Praneet is a First-year PhD student studying under Prof. Hyun Soo Park; Education: Bachelors in Electronics Engineering from University of Mumbai, India; Work status: Currently, working on non-human subject pose estimation and tracking; Research interests: Computer Vision, 3D Vision and Machine Learning.

Past Talk

Dec 4 Wednesday 2:30-3:30pm @ Shepherd Drone Lab (Room 164)

Speaker: Shi Chen

Title: Leveraging Human Attention for Image Captioning


Visual attention has shown usefulness in image captioning, with the goal of enabling a caption model to selectively focus on regions of interest. Existing models typically rely on top-down language information and learn attention implicitly by optimizing the captioning objectives. While somewhat effective, the learned top-down attention can fail to focus on correct regions of interest without direct supervision of attention. Inspired by the human visual system which is driven by not only the task-specific top-down signals but also the visual stimuli, we propose to use both types of attention for image captioning. In particular, we highlight the complementary nature of the two types of attention and develop a model (Boosted Attention) to integrate them for image captioning.

Bio: Shi Chen is a first-year PhD student studying under Dr. Catherine Qi Zhao. His research interests lie in multi-modal fusion, human vision and efficient computing.

******

WRITTEN PROBLEM: Revise the seminar page from "Title: Leveraging Human" to "them for image captioning.", putting "Combined Attention" wherever "Boosted Attention" appears.

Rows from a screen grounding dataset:
******

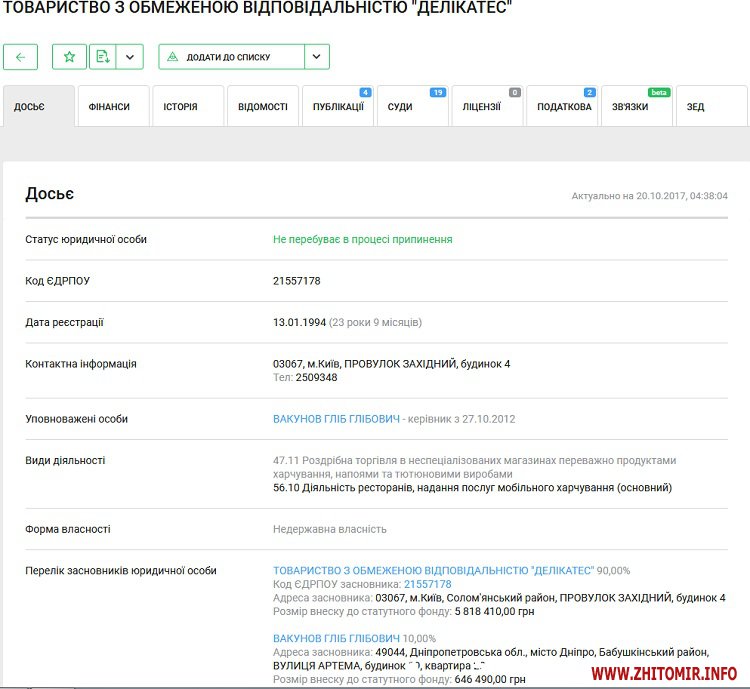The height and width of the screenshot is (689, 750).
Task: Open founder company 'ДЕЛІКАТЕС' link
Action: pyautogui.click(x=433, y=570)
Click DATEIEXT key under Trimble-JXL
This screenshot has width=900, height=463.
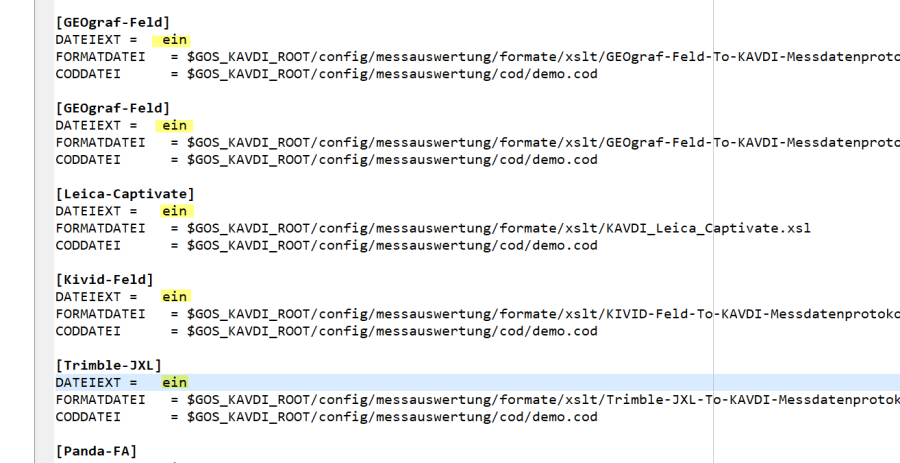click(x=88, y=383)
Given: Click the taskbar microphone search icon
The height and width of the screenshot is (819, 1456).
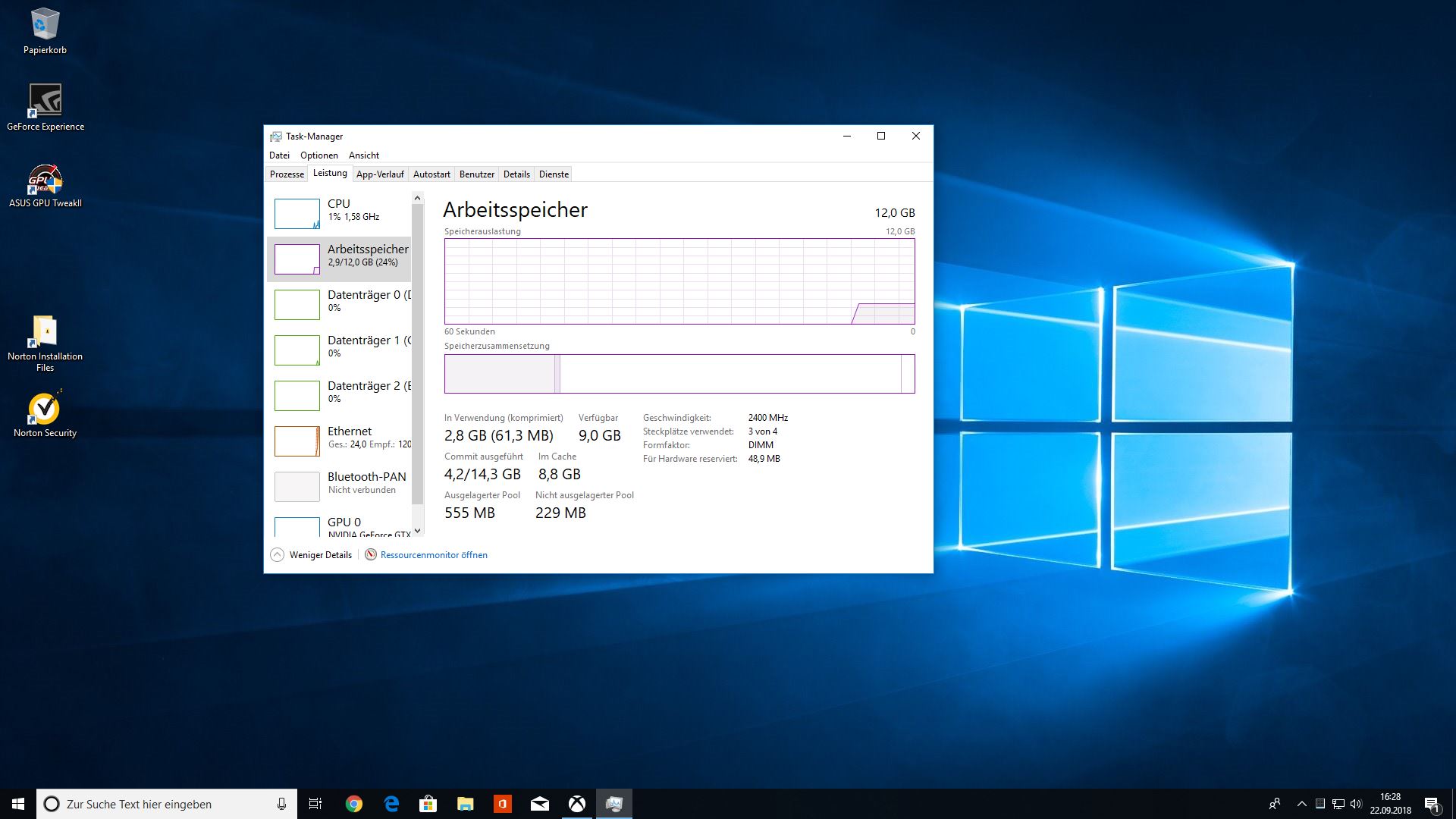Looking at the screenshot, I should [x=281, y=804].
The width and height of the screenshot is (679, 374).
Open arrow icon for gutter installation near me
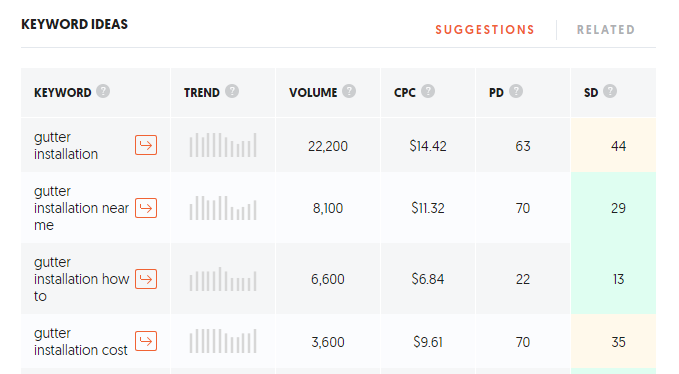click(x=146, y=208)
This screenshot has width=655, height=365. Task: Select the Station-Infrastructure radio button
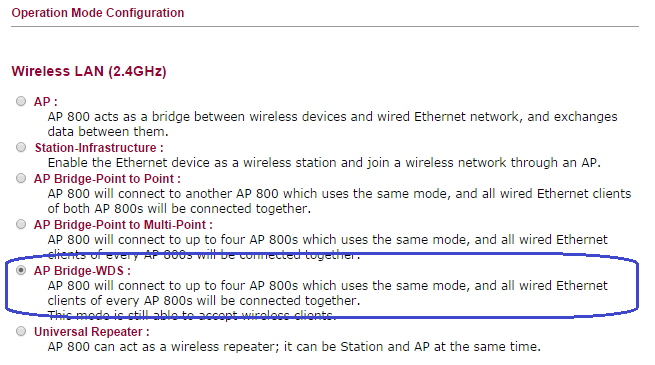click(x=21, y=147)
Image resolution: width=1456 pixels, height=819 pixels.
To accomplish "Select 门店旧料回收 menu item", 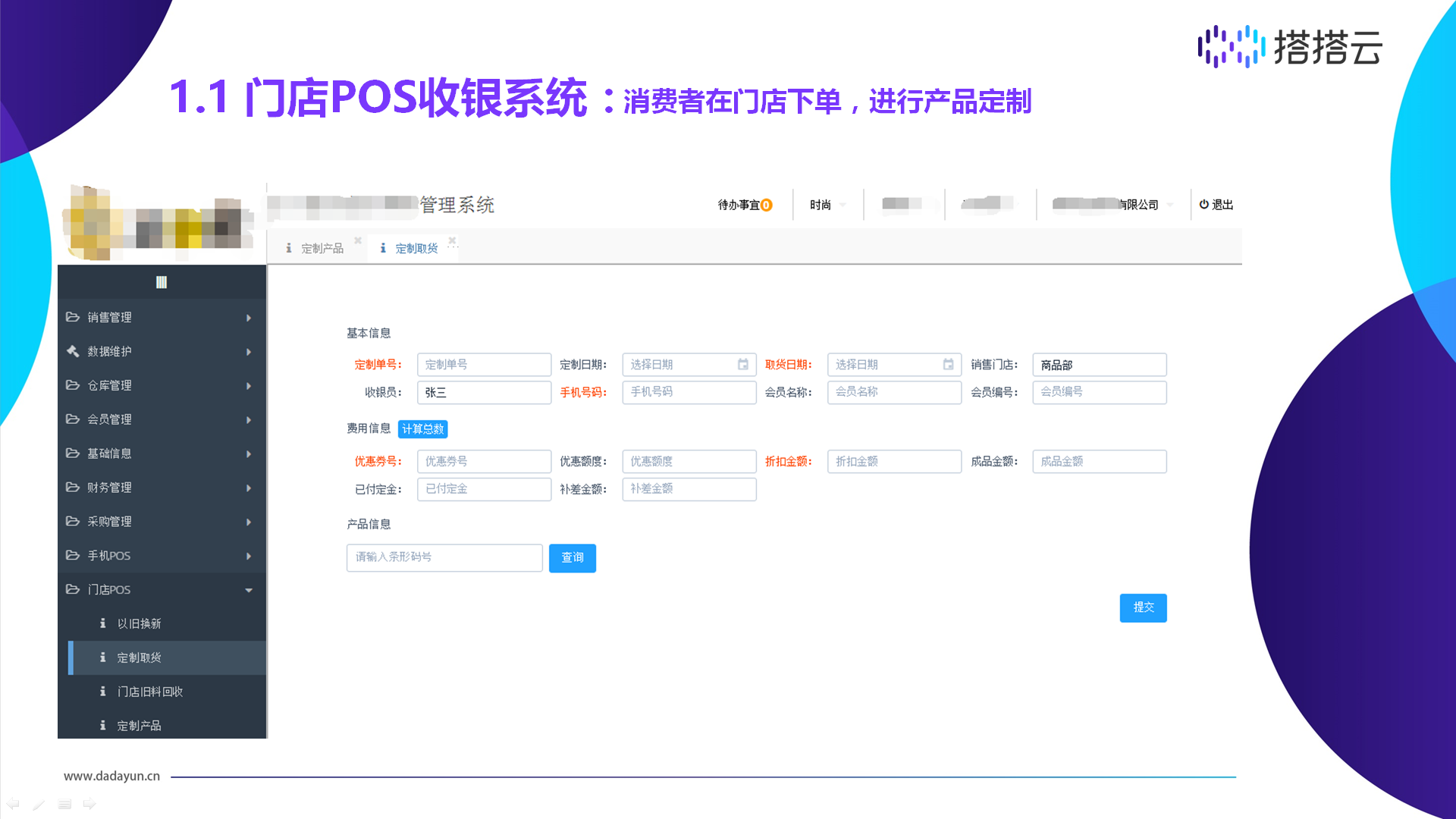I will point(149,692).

******

EXERCISE OUTPUT:
Title: Leveraging Human Attention for Image Captioning


Visual attention has shown usefulness in image captioning, with the goal of enabling a caption model to selectively focus on regions of interest. Existing models typically rely on top-down language information and learn attention implicitly by optimizing the captioning objectives. While somewhat effective, the learned top-down attention can fail to focus on correct regions of interest without direct supervision of attention. Inspired by the human visual system which is driven by not only the task-specific top-down signals but also the visual stimuli, we propose to use both types of attention for image captioning. In particular, we highlight the complementary nature of the two types of attention and develop a model (Combined Attention) to integrate them for image captioning.